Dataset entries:

****************************************

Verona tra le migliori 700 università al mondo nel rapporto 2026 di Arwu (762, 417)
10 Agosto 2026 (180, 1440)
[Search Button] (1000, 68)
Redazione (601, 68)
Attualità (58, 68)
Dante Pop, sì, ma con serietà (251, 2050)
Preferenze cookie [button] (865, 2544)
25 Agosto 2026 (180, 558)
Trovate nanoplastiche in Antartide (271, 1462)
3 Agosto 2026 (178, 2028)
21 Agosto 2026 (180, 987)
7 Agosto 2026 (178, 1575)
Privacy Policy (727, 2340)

****************************************

**What you are asked to do:** Lines above with "Agosto": state how many, nothing more.

**Result below:** 5